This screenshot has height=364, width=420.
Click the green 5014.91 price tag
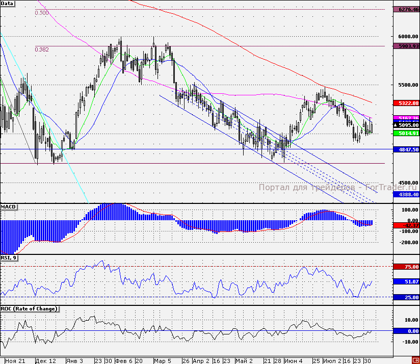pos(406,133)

---------------

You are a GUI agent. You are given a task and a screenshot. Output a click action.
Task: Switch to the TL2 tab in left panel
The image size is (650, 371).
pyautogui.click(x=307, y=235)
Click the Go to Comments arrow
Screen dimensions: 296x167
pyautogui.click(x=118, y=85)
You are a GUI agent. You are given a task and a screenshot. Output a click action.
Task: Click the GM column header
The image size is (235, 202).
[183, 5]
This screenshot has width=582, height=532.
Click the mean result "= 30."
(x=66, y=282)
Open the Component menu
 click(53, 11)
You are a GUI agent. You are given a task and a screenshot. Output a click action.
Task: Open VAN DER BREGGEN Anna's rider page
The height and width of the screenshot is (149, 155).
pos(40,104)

---------------

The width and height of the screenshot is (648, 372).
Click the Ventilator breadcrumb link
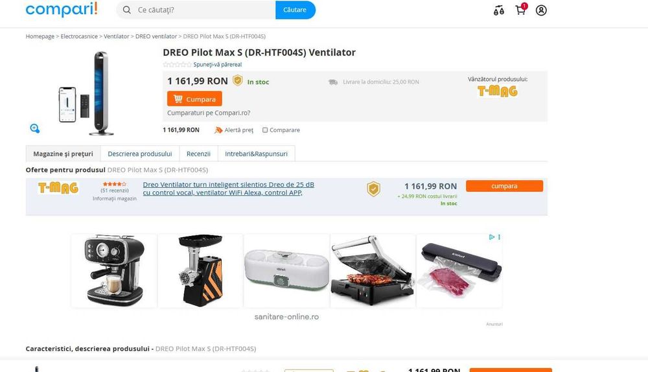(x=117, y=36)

---------------

## TASK TO CARRY OUT
Using the records above, report each line with the string "This".

## EXERCISE OUTPUT
This screenshot has height=364, width=420.
This screenshot has width=582, height=532.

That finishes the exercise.